As dicotomias fazem parte de quase tudo o que sentimos, vemos, ouvimos e saboreamos. É delas que nos alimentamos e vamos construindo e nelas que procuramos conforto ou/e agitação.
A passada Quarta-feira, dia 16 de Fevereiro, guiou-nos à Culturgest onde encontrámos um Rio Douro cheio de sensações e uma dicotomia que foi do breu à luz, deixando um brilho fresco e reluzente pelo caminho.
Os Sensible Soccers aceitaram um desafio de fazer uma banda sonora para o filme Douro, Faina Fluvial, filme com 90 anos de Manoel de Oliveira.
Uma tela cobria o palco vazio e uma imensidão de instrumentos encontrava-se no fosso, de fronte para aquela que nos ia mostrar um passado em tons cinzentos e outro cheio de cor.

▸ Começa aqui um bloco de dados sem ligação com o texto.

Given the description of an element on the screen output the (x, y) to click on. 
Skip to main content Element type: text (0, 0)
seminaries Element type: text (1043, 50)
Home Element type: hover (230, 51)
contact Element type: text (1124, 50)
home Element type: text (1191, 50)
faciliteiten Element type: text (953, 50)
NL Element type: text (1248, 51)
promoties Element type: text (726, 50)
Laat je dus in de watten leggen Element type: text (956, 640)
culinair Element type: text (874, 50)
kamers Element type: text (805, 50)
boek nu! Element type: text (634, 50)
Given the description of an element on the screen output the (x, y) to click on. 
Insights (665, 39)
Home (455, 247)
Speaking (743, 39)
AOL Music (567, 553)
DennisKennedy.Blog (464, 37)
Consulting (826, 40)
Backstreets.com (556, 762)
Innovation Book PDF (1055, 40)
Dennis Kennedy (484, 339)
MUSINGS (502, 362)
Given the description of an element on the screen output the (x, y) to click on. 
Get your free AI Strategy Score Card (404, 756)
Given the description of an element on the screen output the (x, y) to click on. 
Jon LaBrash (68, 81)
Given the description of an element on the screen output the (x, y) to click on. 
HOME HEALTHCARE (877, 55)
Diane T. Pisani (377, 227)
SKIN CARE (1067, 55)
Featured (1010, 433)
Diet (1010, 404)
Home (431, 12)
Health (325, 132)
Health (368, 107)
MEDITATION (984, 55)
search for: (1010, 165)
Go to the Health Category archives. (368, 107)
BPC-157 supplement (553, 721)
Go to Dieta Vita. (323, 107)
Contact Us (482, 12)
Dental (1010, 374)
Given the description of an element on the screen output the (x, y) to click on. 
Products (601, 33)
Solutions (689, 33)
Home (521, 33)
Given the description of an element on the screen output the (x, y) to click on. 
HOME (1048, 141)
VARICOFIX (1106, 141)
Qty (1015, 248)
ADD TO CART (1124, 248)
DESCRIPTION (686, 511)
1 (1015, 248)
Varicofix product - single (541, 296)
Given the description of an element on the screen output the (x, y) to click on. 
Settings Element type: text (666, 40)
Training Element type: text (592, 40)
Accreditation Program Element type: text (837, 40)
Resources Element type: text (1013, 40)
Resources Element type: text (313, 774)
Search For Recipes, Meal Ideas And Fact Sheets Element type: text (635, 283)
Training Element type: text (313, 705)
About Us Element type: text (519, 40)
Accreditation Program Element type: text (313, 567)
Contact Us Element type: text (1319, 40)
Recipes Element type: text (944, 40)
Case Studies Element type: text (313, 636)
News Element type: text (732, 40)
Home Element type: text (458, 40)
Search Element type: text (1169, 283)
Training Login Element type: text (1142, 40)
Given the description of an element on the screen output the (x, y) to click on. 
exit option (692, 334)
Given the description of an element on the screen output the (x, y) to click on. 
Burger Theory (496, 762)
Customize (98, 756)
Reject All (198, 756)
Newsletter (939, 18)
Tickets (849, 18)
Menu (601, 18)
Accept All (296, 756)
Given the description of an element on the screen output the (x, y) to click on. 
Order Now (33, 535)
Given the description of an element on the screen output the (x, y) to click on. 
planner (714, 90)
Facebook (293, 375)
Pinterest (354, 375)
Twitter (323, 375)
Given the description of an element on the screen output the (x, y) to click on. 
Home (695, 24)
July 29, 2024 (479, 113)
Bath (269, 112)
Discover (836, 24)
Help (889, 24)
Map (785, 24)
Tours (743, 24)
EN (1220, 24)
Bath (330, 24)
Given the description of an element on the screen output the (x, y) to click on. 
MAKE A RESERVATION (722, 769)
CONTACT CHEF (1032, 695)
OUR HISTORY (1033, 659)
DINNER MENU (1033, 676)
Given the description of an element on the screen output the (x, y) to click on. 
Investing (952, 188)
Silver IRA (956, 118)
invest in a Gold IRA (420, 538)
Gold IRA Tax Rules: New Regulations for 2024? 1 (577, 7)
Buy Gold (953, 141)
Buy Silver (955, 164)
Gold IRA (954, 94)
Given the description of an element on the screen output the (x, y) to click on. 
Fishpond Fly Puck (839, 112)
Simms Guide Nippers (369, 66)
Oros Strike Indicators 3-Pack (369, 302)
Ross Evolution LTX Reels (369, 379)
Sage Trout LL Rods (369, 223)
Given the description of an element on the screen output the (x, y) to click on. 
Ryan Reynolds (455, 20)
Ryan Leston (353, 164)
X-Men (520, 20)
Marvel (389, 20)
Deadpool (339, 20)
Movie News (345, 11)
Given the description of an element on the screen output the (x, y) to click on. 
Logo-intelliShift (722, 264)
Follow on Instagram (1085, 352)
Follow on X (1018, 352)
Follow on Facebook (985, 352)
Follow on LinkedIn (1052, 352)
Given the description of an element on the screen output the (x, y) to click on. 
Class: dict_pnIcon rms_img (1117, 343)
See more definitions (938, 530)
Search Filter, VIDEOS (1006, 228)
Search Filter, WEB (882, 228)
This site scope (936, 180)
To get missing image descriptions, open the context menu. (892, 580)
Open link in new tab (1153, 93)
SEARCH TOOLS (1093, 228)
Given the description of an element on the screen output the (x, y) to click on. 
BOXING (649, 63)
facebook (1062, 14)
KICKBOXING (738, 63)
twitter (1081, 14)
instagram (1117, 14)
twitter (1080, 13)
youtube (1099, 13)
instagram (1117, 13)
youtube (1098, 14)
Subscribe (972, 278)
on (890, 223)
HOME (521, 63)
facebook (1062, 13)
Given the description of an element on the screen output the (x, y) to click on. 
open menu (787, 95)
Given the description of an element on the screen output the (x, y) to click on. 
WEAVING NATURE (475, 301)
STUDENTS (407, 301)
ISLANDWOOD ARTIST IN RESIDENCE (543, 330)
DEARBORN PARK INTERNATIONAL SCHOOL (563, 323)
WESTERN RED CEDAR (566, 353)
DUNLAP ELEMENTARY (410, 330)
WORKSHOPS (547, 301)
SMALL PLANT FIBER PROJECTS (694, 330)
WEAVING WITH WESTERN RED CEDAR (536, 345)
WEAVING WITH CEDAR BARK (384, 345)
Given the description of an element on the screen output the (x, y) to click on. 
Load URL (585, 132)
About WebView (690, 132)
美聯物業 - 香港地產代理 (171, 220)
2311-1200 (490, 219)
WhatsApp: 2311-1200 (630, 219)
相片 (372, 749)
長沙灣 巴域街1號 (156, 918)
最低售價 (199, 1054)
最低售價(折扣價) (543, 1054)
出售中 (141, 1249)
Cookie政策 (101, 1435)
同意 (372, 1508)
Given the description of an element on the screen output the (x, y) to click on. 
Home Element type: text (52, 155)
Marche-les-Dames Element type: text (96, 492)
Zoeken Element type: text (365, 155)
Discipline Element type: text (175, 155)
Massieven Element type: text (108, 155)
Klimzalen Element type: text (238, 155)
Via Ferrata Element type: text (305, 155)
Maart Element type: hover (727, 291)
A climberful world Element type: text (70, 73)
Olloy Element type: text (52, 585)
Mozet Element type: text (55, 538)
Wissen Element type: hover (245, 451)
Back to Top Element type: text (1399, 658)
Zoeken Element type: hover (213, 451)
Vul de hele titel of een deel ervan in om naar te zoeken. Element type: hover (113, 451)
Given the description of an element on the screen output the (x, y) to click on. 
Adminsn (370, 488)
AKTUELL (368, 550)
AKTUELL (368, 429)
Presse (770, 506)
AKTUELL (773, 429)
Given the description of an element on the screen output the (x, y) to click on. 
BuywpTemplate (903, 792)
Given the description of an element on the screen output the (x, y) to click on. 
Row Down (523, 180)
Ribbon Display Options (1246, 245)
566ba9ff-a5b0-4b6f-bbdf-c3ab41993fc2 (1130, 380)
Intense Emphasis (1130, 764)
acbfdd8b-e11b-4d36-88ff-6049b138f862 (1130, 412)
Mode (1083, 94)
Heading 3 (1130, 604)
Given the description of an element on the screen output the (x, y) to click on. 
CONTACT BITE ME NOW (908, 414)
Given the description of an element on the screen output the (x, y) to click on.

André Simão tinha a seu cargo o baixo e a guitarra, Hugo Gomes, os sintetizadores e programações, Manuel Justo mais sintetizadores, Jorge Carvalho as percussões e Sérgio Freitas os teclados. Foi com eles que a viagem às margens do Douro começou numa experiência sensorial onde a visão entrava numa batalha com a audição. A atmosfera inquietante fazia-se sentir na paleta de cinzas do filme e na franqueza e dureza de rotinas que mal se sabe hoje que existiam. Ao mesmo tempo, a música carrega uma claridade de esperança. Há uma espécie de choque entre o passado nos olhos e o futuro nos ouvidos, numa sensibilidade estética que pouco se sonhava poder existir um dia na década de 30, sendo este contraste que carrega o momento de uma intensidade impactante.
Antes de passar para O Pintor e a Cidade, outro filme do mesmo autor, um interlúdio de afirmações e intuições.
Passamos para um passado mais presente do Porto e das nossas vidas e com ele a agitação social e instrumental que vai em crescendo. As cores vivas de um rio verde trazem algo que só o ouvido captava no anterior filme, esperança.
Ouve-se o fogo, o comboio a passar, o fumo a sair da chaminé, o chiar de algo e até um sorriso.
Em pouco mais de uma hora, houve a luminescência sensorial de uma viagem a um Porto antigo. Os Sensible Soccers não poderiam ter honrado melhor o objetivo proposto e ajudaram com a sua mestria criativa e de composição a suavizar o choque de realidades fazendo com que, desta vez, não dançássemos de olhos fechados, mas sim voássemos de olhos bem abertos sobre as margens do Douro.
Manoel é um disco coberto de texturas e composições complexas que se desfazem em simplicidade quando as misturamos com o olhar.